Stando ai dati ufficiali, i numeri che emergono sono schiaccianti: l’Italia è un Paese molto povero, i cittadini hanno enormi difficoltà. Basta calcolare il totale dei redditi dichiarati, circa 1000 miliardi di € e dividerli per il numero di cittadini, emerge una cifra veramente esigua: 1400 € in media per ogni abitante. Ma come è possibile? “Sembra un po’ poco per vivere e persino per sopravvivere. Anche perché – spiega l’economista Andrea Sbandati e lo cita Il Corriere della Sera – ci concentriamo soprattutto sui redditi dichiarati al Fisco, senza occuparci di quelli trattati diversamente, non censiti o che semplicemente sfuggono. Tfr e successioni, rendite, un po’ di risparmi, entrate illecite e vincite al gioco (che valgono 125 miliardi l’anno).
L’elenco delle “voci” del bilancio degli italiani è più largo di quanto si pensi. E spendiamo senz’altro più di quanto ci entra in tasca. Inutile dire che gli italiani sono meno poveri di quello che appare. Del resto, se così non fosse, se si vivesse soltanto del reddito familiare dichiarato, quell’area di disagio sociale (un italiano su quattro a rischio di povertà ed esclusione sociale) sarebbe ancora più vasta di quella che è.
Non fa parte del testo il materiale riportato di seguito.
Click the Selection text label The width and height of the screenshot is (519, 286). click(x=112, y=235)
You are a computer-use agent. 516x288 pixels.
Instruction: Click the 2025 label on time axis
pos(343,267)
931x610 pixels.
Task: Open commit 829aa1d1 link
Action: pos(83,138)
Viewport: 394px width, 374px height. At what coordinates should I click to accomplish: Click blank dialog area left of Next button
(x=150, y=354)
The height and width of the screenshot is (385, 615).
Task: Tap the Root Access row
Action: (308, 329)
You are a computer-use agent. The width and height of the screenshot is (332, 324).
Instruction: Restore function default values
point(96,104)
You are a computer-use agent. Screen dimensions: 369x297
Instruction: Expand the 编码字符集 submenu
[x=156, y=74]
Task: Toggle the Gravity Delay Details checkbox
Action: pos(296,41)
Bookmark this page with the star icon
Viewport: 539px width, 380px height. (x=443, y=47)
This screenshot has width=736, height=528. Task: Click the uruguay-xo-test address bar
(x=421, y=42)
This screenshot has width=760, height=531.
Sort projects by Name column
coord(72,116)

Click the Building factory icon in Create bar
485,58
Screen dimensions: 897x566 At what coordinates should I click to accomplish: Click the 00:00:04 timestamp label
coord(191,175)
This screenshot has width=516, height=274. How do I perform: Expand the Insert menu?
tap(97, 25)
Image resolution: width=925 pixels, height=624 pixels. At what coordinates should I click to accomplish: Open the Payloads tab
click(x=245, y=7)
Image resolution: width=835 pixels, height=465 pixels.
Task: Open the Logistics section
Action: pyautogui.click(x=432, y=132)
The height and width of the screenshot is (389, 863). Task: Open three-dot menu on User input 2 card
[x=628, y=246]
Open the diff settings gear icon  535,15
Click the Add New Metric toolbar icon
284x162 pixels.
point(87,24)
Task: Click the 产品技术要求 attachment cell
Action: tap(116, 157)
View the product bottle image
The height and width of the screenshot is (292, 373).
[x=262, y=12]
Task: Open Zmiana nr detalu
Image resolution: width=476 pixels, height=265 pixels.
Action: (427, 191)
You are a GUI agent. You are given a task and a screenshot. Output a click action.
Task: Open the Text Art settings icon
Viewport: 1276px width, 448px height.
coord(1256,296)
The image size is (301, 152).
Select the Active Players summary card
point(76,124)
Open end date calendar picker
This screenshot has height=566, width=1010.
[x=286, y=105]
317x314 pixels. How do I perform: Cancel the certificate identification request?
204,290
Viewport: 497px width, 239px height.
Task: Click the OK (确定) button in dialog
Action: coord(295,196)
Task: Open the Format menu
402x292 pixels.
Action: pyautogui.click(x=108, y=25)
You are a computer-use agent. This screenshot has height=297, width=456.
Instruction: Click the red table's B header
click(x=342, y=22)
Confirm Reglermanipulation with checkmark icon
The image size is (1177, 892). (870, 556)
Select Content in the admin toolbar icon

Ma i dati della Caritas, comunque, evidenziano una crisi sempre più marcata e che coinvolge anche il ceto medio. Nel 2024 le persone accolte e sostenute dai Centri di Ascolto e servizi informatizzati della rete Caritas in Italia sono state 277.775. Il numero degli assistiti è aumentato del 3% rispetto al 2023. Se confrontato con il 2014, il dato appare decisamente allarmante: in dieci anni l’incremento è stato del 62,6%. Particolarmente preoccupante è la crescita delle situazioni di cronicità: oltre un assistito su quattro (26,7%) si trova in uno stato di disagio stabile e prolungato.